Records

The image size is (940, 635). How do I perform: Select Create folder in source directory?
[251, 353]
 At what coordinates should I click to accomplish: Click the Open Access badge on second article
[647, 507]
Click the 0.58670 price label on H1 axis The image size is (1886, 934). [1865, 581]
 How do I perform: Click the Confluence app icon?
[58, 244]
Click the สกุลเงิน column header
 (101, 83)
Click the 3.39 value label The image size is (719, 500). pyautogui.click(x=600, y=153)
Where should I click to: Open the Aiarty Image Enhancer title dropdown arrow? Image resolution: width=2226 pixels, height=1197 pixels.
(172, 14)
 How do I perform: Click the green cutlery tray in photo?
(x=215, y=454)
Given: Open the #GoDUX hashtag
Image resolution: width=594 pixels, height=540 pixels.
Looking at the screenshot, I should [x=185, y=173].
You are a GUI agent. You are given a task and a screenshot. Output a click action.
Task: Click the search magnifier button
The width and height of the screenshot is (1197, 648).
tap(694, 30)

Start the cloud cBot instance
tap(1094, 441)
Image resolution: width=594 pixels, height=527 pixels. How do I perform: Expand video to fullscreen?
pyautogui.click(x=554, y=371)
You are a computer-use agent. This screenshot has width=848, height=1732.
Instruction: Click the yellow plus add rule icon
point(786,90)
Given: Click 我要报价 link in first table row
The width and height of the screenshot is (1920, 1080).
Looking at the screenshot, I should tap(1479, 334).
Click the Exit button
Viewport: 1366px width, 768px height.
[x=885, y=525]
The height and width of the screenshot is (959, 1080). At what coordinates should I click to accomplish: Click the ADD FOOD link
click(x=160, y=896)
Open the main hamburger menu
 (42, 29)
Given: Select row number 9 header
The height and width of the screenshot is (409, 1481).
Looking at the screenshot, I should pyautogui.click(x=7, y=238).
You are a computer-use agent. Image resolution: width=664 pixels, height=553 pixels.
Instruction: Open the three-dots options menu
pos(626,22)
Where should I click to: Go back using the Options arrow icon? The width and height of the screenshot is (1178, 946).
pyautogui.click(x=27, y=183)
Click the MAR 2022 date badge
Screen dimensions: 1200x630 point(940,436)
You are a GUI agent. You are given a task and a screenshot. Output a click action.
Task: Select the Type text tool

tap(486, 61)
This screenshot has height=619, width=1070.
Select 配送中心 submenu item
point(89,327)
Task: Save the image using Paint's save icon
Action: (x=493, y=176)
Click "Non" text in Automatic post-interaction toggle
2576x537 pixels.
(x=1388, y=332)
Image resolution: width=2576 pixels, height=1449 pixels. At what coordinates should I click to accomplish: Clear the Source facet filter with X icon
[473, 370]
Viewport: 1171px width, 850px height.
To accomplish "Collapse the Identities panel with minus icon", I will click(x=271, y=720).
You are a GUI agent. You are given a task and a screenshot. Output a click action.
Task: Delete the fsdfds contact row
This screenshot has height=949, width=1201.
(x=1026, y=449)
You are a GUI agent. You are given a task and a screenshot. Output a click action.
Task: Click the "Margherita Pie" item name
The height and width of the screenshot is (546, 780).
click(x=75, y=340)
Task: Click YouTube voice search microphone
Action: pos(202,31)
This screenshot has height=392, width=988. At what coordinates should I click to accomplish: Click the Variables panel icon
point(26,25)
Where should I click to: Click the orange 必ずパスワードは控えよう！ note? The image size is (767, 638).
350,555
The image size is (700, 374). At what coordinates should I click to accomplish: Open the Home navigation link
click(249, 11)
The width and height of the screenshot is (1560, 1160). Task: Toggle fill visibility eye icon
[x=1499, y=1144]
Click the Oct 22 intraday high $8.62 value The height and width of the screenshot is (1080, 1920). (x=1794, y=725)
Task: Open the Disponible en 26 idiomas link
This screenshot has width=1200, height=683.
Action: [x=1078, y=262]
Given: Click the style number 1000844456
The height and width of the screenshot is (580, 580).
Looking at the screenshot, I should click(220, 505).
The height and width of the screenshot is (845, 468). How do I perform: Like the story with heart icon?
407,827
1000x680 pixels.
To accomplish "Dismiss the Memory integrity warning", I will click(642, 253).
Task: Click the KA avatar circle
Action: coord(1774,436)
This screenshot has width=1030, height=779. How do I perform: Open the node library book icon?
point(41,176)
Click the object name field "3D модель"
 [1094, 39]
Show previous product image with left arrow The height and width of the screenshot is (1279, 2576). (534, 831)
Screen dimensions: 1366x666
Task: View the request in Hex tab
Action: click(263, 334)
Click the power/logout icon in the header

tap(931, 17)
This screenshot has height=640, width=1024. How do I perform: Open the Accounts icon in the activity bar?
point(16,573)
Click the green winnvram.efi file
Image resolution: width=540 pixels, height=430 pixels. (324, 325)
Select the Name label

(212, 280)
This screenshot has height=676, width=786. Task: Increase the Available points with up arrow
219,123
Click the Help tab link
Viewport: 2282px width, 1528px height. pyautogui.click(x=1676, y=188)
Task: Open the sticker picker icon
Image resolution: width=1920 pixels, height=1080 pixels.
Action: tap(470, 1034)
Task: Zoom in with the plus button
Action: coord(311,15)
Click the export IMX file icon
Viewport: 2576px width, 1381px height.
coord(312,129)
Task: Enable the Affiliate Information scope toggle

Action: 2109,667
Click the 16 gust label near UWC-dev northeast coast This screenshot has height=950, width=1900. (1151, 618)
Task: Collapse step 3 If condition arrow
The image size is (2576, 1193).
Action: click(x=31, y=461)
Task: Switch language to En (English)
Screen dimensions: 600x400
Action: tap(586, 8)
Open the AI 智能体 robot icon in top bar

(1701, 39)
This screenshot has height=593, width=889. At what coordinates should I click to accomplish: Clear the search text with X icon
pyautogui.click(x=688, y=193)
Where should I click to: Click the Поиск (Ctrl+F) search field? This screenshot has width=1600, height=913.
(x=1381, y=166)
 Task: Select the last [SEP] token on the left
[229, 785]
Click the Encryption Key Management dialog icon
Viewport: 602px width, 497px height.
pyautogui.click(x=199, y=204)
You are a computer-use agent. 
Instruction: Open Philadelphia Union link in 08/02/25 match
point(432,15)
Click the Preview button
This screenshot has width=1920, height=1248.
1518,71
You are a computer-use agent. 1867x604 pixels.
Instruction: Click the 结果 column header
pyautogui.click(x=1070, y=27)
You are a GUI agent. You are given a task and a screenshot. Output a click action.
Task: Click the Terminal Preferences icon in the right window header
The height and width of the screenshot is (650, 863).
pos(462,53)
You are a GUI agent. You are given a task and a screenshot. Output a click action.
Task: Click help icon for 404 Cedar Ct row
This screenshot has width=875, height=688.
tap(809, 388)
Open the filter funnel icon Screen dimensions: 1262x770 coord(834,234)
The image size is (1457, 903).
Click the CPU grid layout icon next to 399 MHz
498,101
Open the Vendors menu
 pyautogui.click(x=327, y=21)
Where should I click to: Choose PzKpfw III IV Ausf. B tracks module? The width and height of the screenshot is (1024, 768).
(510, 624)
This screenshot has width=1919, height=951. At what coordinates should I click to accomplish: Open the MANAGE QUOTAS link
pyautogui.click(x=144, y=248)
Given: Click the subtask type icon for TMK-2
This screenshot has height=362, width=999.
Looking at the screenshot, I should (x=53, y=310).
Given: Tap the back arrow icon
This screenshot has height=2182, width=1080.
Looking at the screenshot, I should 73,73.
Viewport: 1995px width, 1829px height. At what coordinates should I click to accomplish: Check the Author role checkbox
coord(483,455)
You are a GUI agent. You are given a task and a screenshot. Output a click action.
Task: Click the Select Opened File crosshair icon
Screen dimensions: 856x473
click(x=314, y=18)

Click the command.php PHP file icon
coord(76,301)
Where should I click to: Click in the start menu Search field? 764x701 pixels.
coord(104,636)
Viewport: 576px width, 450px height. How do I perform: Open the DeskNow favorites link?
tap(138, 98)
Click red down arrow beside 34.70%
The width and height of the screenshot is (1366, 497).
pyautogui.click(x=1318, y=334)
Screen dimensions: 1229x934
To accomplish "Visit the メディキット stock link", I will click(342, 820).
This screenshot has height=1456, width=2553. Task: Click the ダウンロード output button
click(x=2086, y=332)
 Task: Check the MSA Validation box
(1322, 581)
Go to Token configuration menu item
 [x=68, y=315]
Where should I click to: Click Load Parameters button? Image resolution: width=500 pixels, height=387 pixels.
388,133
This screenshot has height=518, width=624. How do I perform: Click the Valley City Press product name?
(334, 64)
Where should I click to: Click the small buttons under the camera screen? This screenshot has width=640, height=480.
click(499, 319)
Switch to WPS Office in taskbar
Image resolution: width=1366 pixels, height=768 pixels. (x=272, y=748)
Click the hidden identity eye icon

# Exercise
Reproduce verbatim the lines of the data above, starting at the line that contains "This screenshot has height=392, width=988." and ending at the line that contains "[x=1499, y=1144]", with both of those lines included.

# Worked solution
This screenshot has height=392, width=988. At what coordinates should I click to accomplish: Click the Variables panel icon
point(26,25)
Where should I click to: Click the orange 必ずパスワードは控えよう！ note? The image size is (767, 638).
350,555
The image size is (700, 374). At what coordinates should I click to accomplish: Open the Home navigation link
click(249, 11)
The width and height of the screenshot is (1560, 1160). Task: Toggle fill visibility eye icon
[x=1499, y=1144]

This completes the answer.